- Born: Emigdio Chavez-Vasquez May 29, 1939 Jerome, Arizona, United States
- Died: August 9, 2014 (aged 75) Newport Beach, California, United States
- Other name: "Godfather of Hispanic artists"
- Education: Santa Ana College, California State University, Fullerton
- Occupations: Fine Artist, Muralist, Teacher
- Style: Social Realism

= Emigdio Vasquez =

American painter (1939–2014)

Emigdio Vasquez (1939–2014) was a Chicano-American artist, social realist muralist and educator, known as the "Godfather of Hispanic artists". Most of his murals depict Chicano and Latin American history and feature a photorealistic style.

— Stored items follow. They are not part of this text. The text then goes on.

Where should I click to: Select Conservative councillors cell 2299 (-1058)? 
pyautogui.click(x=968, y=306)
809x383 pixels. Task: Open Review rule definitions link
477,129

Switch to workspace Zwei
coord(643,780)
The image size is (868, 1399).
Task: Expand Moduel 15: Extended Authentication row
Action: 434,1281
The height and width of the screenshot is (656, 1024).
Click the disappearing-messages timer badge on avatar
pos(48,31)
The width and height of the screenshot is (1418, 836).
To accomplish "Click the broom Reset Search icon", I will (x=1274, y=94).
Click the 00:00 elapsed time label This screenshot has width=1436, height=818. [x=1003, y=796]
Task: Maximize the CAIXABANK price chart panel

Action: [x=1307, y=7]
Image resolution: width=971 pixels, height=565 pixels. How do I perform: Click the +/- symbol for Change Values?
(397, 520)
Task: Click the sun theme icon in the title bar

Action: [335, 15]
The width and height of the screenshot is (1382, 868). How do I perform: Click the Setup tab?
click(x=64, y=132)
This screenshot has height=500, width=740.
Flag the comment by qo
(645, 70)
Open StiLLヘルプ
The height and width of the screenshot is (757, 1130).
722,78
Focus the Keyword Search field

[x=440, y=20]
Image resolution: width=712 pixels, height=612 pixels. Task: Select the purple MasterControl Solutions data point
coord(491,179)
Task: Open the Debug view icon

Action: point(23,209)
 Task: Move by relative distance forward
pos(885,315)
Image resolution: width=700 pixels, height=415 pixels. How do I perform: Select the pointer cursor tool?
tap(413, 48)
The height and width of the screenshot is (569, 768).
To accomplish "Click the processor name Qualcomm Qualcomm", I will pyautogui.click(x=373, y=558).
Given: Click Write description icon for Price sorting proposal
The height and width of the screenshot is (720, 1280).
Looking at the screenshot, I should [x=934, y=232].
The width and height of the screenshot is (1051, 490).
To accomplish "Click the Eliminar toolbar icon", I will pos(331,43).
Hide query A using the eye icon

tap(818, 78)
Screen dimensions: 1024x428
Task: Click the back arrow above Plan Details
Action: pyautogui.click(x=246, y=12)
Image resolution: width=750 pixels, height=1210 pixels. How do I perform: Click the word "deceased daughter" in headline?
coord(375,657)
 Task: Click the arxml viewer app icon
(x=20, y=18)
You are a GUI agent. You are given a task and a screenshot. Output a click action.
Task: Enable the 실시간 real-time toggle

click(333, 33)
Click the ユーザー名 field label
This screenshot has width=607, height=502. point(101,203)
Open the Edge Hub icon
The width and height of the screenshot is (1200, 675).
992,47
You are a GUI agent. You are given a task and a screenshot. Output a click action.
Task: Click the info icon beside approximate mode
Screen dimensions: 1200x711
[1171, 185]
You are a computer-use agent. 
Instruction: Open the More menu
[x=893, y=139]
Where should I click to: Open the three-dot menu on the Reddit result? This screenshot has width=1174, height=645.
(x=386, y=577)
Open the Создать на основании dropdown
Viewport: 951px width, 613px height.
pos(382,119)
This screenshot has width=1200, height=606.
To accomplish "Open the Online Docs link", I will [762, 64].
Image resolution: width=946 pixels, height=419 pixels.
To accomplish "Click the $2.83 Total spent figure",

== Early life and education ==
Emigdio Vasquez was born on May 25, 1939, in Jerome, Arizona. His father worked for Phelps-Dodge Copper mines; and in the early 1940s his family moved to Orange, California. His interest in art was evident as early as grade school where he would replicate comic book styles to create his own comics based on stories his father told about the Mexican Revolution.

Emigdio earned an Associate of Arts degree from Santa Ana College; and he transferred to California State University, Fullerton, where he received his Bachelor of Arts and a Master's Degree in Fine Arts. In 1979, for his Master's Degree thesis project, Emigdio painted an 85 ft mural as a tribute to the Chicano working class – complete with figures modeled after his father as a miner and other relatives and friends as field workers and laborers.

==Work==
Vasquez painted over 30 public murals in central Orange County, California and over 400 fine art paintings. The most recognized mural of Emigdio’s is the "Legacy of Cesar Chavez," which is located in the lobby of the Cesar Chavez Business and Computer Center in Santa Ana College. Some of Emigdio’s favorite subjects were the subculture of Chicanos and Mexican-Americans including zoot suits and Pachucos, as well as street people and day laborers that reflected a time in history presented in his narrative style. He also enjoyed still life and landscape painting, as well as portraits of historical figures. His diversity of subject matter and style place him in a select class of artists that transcends the traditional "pigeon hole" description that most artists are assigned.

Emigdio drew upon and transformed photographs and his plein air paintings into a body of work that documented and commented on the daily life of working people in the Barrio. With painstaking skills, he recorded the urban experience without sentimentality and with dignity, neither glorifying nor criticizing. His work is often recognized as a ‘super-realistic’ style, with historical transitions and themes.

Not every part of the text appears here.